Helen Herbertson spends a lot of time thinking about what is not there.
Still shaking off the chill from an afternoon outside, her hands wrapped around a cup of peppermint-licorice tea, the august Australian dancer and choreographer considers the subtle shift in her work of late. To her, silence and darkness have become just as important as light and sound.
"No fat. Nothing too extraneous in there. Trying to get the most out of every element in there before you add another,” she says.
Ben Cobham sits across the small wooden table, in the house they have spent the past week working in at Banff Centre, in a self-directed residency at the Leighton Artists’ Colony. The soft-spoken lighting designer has worked with Herbertson for decades.
The years of history between the two are evident as soon as one spends any time with them. Herbertson and Cobham don’t really talk with each other as much as they talk through each other — finishing each other’s sentences and reacting to the other’s thoughts before they are even spoken.
The pair has just finished up the New York premiere of their Morphia series: an intimate, abstract piece performed for audiences, limited to only a dozen per show. Hebertson and Cobham went to extremes to control every moment of the audience's’ experience; they blacked out exit signs and other sources of light to achieve true darkness and put all attention on the dance. Cobham goes as far to joke that he was more "a darkness designer than a lighting designer."
For 18 minutes at a time, Herbertson and Cobham controlled their audience’s world.
“The darkness does really affect people. There's no way of getting away from it. On the plus side, it does open people's imagination,” she says.
There's a big realm of possibility that it enables. Then you can really tickle in little things — images or sounds.”
Play and experimentation are the most important part of creating that world, according to Herberston. She and Cobham don’t plan out their creations?. Instead, they might start with a few written words, or be borne out of an unrelated conversation. Then, they get down to the work of iteration — cutting what doesn’t work, enhancing what does. It’s a winding mix of instinct and intuition instead of a march towards a set finished piece.
Herbertson says Morphia, and the shows that preceded it, came from a desire to do something different — a creative refresher.
"I felt like [my] work was repeating,” she says.
“And [I wanted] to look for another language."
The idea was to create works that would start a “conversation,” in Herbertson’s words. The meticulous control the duo maintained over what people saw and heard didn’t just start when the lights came up, however. Herbertson and Cobham wanted the performance to start before the audience entered the theatre.
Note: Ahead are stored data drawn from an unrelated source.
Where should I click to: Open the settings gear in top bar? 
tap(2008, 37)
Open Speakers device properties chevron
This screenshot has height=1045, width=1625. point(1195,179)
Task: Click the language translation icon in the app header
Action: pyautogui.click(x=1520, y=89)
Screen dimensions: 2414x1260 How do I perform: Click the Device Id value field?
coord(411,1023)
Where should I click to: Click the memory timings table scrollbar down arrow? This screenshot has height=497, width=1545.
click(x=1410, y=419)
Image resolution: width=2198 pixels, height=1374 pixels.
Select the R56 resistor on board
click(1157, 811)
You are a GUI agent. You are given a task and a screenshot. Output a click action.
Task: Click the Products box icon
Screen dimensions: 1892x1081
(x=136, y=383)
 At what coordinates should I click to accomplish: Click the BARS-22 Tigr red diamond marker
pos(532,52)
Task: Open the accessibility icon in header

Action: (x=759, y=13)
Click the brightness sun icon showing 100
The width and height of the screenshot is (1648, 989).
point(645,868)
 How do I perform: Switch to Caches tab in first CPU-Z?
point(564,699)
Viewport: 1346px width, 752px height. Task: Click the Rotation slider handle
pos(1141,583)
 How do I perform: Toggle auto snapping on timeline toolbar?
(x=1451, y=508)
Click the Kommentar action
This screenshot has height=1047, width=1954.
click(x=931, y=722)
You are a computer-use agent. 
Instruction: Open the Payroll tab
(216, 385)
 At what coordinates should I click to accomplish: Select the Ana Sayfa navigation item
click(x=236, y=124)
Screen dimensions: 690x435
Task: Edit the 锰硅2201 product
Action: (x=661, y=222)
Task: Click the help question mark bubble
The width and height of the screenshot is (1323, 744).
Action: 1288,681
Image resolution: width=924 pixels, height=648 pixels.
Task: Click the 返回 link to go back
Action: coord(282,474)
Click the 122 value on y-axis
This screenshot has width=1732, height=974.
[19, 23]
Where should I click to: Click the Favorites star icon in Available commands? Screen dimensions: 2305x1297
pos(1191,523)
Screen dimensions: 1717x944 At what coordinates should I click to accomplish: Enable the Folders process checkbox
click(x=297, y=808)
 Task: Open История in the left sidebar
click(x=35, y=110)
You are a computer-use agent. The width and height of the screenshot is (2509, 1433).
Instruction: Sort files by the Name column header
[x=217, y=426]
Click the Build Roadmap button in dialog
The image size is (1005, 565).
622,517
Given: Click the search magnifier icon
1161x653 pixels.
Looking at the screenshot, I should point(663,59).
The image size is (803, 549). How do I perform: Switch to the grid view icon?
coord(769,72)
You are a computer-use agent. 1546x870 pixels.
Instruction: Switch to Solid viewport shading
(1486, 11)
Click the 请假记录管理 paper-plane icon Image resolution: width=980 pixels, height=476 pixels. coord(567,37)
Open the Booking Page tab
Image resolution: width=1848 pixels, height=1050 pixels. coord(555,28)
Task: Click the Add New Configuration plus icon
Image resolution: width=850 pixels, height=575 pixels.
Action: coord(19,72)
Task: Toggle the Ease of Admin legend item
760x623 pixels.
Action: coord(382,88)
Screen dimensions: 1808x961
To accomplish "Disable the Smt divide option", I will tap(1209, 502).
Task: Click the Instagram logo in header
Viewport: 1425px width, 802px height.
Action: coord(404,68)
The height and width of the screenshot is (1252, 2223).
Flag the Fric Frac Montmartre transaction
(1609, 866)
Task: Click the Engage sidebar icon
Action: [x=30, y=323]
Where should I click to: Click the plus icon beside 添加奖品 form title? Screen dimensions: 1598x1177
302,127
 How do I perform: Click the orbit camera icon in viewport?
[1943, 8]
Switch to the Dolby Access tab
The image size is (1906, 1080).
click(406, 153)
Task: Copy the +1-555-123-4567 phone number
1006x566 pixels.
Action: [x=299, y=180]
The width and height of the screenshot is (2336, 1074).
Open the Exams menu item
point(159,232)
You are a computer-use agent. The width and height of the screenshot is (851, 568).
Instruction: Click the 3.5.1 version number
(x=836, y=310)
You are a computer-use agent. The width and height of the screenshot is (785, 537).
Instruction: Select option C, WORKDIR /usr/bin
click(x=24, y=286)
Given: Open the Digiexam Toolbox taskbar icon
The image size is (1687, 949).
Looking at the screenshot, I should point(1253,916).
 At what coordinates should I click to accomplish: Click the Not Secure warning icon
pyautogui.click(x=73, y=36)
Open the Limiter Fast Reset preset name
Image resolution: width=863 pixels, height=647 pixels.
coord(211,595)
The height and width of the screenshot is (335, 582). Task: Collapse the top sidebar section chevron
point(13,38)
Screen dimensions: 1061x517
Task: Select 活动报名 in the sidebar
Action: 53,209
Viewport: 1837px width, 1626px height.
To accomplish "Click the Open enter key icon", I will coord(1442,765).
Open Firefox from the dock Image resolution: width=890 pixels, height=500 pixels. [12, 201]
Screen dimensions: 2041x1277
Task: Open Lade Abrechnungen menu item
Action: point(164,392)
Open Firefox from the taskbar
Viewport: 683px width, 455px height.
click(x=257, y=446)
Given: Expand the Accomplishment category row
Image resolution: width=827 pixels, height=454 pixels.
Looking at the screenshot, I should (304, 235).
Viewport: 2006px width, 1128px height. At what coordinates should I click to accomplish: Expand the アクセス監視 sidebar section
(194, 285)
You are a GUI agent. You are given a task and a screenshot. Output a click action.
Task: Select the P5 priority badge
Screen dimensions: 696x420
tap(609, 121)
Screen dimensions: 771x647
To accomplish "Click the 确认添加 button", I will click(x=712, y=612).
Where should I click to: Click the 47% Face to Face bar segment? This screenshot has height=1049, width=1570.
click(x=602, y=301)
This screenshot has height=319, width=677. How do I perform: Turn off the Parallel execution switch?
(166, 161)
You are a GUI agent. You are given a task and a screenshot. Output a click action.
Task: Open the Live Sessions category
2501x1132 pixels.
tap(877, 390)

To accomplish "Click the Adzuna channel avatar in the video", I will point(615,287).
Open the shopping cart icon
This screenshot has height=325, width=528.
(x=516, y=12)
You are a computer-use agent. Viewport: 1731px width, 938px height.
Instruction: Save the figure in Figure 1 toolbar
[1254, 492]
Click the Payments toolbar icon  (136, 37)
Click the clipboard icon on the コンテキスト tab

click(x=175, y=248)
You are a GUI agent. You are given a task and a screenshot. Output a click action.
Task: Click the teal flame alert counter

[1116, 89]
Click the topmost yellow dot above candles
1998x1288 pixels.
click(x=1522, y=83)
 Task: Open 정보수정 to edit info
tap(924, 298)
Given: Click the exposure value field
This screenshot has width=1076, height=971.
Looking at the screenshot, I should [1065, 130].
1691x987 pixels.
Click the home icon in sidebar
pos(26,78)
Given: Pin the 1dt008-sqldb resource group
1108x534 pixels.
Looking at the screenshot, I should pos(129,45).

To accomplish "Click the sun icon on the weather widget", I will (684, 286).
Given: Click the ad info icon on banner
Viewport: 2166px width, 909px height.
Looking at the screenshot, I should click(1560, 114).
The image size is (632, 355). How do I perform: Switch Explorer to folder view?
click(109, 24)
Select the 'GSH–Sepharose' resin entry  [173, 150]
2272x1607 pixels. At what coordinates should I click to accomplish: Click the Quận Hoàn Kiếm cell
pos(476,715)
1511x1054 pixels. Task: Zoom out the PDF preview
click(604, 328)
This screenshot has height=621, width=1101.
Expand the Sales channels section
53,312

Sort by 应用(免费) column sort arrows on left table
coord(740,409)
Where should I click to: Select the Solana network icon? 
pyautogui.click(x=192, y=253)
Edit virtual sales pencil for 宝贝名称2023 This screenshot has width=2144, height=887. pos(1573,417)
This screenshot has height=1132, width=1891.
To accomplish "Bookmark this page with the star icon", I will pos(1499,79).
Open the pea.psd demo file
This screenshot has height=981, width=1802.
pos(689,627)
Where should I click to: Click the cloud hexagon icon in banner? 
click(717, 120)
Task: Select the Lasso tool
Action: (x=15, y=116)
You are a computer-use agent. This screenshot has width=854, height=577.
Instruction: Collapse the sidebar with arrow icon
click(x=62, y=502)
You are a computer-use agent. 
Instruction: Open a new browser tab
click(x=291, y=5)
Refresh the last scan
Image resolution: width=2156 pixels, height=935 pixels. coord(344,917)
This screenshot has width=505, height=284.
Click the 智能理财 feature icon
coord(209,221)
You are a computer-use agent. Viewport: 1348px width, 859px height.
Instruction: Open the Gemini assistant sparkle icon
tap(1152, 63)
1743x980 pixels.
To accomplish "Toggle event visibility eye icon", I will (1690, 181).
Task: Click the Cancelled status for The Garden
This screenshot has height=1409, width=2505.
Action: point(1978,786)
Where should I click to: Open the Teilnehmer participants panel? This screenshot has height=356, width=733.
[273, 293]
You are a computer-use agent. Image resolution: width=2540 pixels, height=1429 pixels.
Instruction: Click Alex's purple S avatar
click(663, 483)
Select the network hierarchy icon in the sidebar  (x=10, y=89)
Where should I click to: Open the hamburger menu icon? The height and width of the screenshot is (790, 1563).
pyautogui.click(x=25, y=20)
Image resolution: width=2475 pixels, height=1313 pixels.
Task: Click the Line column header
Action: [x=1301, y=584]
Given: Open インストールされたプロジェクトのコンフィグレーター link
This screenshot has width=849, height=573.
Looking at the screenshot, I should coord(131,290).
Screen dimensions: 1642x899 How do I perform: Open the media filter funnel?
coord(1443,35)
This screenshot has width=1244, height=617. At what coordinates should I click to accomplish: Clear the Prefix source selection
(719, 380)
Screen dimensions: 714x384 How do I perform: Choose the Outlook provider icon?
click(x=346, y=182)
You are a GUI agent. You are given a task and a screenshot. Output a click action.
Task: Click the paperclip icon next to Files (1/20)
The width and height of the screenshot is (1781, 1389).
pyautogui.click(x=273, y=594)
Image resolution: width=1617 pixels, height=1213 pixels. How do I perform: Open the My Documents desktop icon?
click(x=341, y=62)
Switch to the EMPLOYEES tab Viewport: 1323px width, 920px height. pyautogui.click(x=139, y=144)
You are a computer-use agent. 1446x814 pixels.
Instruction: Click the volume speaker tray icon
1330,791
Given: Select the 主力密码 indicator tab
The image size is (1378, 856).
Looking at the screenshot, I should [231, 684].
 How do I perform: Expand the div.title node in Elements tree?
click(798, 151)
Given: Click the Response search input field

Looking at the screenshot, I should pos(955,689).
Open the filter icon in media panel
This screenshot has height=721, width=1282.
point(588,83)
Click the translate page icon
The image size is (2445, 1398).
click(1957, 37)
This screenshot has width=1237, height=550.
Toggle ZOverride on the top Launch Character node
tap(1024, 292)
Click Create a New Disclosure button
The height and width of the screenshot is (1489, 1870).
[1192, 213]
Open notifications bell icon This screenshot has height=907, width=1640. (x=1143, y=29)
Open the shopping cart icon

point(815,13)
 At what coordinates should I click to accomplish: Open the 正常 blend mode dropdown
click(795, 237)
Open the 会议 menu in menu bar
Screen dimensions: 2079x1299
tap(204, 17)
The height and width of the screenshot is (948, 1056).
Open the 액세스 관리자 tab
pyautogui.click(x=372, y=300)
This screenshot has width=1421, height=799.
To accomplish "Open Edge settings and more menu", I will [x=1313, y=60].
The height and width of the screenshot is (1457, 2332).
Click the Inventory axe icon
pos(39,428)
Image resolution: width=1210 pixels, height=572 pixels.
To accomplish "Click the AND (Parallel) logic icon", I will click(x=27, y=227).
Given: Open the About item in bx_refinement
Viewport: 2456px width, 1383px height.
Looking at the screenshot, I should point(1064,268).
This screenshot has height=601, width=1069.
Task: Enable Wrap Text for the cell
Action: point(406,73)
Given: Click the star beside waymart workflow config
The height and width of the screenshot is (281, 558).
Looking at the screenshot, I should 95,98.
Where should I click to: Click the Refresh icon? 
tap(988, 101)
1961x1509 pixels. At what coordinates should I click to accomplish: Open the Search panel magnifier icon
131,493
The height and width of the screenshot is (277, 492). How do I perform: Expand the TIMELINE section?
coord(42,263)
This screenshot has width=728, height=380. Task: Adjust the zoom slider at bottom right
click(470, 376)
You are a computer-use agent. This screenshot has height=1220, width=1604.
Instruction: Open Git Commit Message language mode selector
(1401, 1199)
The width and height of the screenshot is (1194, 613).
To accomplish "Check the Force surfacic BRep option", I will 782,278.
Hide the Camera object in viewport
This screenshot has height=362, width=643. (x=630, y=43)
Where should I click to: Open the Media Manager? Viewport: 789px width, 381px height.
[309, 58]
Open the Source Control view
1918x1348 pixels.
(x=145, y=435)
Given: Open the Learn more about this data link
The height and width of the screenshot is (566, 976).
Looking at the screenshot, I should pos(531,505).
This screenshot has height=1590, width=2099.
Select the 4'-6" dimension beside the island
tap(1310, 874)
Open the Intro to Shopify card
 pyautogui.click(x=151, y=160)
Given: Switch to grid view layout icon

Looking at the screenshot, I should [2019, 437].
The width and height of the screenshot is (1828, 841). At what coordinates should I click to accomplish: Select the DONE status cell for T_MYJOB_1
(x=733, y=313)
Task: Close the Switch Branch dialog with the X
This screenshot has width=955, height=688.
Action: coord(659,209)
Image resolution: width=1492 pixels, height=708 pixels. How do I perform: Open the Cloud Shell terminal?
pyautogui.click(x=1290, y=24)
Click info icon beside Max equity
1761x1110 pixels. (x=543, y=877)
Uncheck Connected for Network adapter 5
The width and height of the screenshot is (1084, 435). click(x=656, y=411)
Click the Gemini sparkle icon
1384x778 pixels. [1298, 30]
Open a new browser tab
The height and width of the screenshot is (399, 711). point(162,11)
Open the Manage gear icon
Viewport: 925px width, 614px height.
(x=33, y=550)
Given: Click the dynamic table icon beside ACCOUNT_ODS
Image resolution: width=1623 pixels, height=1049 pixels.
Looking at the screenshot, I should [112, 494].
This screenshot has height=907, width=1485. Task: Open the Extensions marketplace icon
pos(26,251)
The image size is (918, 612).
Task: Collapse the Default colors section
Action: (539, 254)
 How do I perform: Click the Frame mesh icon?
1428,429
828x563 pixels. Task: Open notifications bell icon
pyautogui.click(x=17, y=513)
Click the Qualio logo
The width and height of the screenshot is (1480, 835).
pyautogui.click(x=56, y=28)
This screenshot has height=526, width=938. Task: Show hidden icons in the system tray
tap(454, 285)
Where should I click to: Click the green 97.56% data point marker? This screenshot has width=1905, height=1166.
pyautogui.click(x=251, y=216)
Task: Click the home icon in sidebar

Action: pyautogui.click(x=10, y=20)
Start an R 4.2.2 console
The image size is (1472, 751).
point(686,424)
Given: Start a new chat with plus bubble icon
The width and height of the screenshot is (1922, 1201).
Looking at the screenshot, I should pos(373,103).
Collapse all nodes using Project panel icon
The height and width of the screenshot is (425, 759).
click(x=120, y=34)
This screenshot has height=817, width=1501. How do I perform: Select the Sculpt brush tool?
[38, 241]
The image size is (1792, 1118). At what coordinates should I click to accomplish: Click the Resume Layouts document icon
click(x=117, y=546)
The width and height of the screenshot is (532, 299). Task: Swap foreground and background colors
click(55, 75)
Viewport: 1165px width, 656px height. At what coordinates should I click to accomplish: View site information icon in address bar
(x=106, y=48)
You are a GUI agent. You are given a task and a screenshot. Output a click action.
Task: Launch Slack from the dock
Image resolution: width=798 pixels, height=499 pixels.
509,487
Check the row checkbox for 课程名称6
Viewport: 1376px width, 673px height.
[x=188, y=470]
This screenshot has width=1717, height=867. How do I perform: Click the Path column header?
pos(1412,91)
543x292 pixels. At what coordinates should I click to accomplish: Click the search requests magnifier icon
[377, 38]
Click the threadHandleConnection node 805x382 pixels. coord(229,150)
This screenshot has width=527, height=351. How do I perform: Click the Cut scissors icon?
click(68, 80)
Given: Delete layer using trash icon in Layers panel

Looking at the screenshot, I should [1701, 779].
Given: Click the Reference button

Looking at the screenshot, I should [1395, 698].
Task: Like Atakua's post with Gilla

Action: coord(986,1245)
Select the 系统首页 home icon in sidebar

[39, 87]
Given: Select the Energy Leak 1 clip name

The spark of the idea came when venue limitations forced them to bus audiences to a different theatre in Melbourne — they came up with the idea of blacking out the windows to the vehicle, leaving the audience in near darkness on the trip to the show.
In subsequent performances, people were primed in other ways — audiences abroad were given small morsels of dessert on their way inside to prepare them for the compressed scale of the show.
Fitting, then, that both the choreographer and the lighting designer use food metaphors to talk about the process of stripping the show down to its most basic elements.
“The flavours can be very, very potent. Anything you do can be very powerful,” Herbertson says.
To which Cobham responds that “[Morphia] is like a perfect dessert. It's certainly not a main course, it's not a Sunday roast.”
The duo spent the last week in the Leighton Colony’s Painter House, talking about the direction for their next work. After the precision and planning of Morphia, they have been playing with looser, shifting structures and less control.
Even then, Cobham says they find themselves naturally slipping back into that meticulous planning and stripped-down aesthetic. And once again they’re following that path of instinct, hoping it will lead them closer to that perfect flavour they aren’t quite sure really exists.
"I think that's why a lot of people stay in the arts. It's slightly unattainable.
It's a bit elusive. And elusive things are the things you tend to seek."